Nummer dertien, Effugio A is van der Werve’s first slide show piece, documenting this first performance through which he started to incorporate sports in his art.(2) Part of the work is a framed text that provides background information about the piece. Like many works by the artist, the symbolic performance is built on a complex narrative: chamomile, the national flower of Russia, is one of the most important central European remedies, known to reduce symptoms of hysteria, from which Rachmaninoff suffered. He finished his First Piano Concerto at age 18. Its performance in 1897 was a disaster, causing him a creative crisis and a three year depression. Cured through hypnotherapy, Rachmaninoff completed his Second Piano Concerto, which was a big success, in 1901, and dedicated it to his therapist.

The accompanying text states that exercise promotes cell growth in the brain, which could alleviate depression, known to be a form of cell death. Therefore, intense running would affect the mind in a positive way. Rather than an attempt at a posthumous cure, van der Werve’s annual run to Rachmaninoff’s grave is more of an obscure, humorous, and, at the same time, melancholic journey. A moving tribute to a great musician he will never be able to meet in person, van der Werve’s repeated run to Rachmaninoff is a continually evolving 21st-century memento mori.(3)

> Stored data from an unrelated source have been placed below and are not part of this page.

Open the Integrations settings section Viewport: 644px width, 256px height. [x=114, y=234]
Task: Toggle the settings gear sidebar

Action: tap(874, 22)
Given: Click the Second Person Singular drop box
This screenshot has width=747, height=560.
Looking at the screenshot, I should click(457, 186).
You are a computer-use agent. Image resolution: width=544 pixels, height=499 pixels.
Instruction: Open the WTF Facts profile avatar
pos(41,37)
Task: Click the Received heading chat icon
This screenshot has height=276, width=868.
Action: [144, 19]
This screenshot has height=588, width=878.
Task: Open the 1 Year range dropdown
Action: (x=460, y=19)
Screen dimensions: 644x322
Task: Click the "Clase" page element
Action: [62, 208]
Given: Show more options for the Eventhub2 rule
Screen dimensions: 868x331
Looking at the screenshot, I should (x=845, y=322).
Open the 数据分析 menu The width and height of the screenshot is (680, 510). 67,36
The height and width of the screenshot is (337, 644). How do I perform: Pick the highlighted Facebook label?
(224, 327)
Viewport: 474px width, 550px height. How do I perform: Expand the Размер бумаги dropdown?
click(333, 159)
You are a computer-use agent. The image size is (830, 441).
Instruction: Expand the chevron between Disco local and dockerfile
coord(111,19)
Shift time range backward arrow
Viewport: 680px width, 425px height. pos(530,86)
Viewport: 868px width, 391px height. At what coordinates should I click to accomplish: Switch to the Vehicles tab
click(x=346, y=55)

(1) The composer left his home country in light of the Russian Revolution, moved to the United States in 1917, and died in Beverly Hills, California. Due to the Second World War, his remains couldn’t be returned to Russia.

(2) Effugio A is one of three elements that compose Nummer dertien, Effugio B is a photographic diptych shot by the artist at the summit of Mount Aconcagua in South America, and Effugio C is a 12-hour film of van der Werve running in circles around his home in rural Finland.

(3) Whoever feels fit for the challenge is welcome to join the artist for his upcoming run, which will start at Luhring Augustine’s Chelsea location on November 24, 2013, and coincide with the launch of a publication featuring the first three runs.